• Input:
+---+

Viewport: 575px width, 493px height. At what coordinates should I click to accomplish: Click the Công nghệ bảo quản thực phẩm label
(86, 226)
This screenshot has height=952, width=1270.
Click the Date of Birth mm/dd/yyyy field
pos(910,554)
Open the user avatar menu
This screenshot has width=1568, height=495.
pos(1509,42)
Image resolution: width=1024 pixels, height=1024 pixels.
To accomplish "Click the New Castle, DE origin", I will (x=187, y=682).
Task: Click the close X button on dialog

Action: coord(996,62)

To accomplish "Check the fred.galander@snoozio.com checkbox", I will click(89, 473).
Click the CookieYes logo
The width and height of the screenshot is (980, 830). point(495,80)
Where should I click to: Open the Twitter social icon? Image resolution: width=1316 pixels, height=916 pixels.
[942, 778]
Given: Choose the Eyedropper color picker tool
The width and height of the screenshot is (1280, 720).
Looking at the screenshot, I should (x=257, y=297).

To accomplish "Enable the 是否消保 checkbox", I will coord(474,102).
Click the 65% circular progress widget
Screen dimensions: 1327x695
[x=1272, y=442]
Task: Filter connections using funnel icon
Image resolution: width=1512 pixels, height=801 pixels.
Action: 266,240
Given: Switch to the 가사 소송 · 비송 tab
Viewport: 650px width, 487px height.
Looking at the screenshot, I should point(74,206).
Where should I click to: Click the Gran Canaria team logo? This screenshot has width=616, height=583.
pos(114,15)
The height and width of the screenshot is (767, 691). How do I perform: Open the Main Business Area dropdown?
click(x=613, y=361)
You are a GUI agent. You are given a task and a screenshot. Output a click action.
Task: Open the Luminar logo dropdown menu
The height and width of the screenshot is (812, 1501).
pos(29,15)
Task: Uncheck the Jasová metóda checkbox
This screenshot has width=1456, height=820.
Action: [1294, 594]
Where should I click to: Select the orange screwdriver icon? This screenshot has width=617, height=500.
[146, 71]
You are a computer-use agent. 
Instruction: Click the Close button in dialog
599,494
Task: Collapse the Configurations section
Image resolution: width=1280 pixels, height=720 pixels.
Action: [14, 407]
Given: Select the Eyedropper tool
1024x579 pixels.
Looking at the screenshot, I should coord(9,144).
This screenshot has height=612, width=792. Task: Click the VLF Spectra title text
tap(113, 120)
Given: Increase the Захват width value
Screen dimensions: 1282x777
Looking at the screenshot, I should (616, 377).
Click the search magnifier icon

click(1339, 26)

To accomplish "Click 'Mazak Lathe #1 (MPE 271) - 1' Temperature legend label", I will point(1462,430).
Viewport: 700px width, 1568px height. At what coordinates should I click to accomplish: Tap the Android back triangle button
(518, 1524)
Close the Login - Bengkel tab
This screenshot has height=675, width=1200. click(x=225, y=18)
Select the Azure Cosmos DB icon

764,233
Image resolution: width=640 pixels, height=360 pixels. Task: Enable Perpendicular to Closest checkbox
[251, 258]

+---+

• Exercise goal: The answer must be every line from the entries above that holds the string "will".

• Solution to this task:
To accomplish "Click the New Castle, DE origin", I will (x=187, y=682).
To accomplish "Check the fred.galander@snoozio.com checkbox", I will click(89, 473).
To accomplish "Enable the 是否消保 checkbox", I will coord(474,102).
To accomplish "Click 'Mazak Lathe #1 (MPE 271) - 1' Temperature legend label", I will point(1462,430).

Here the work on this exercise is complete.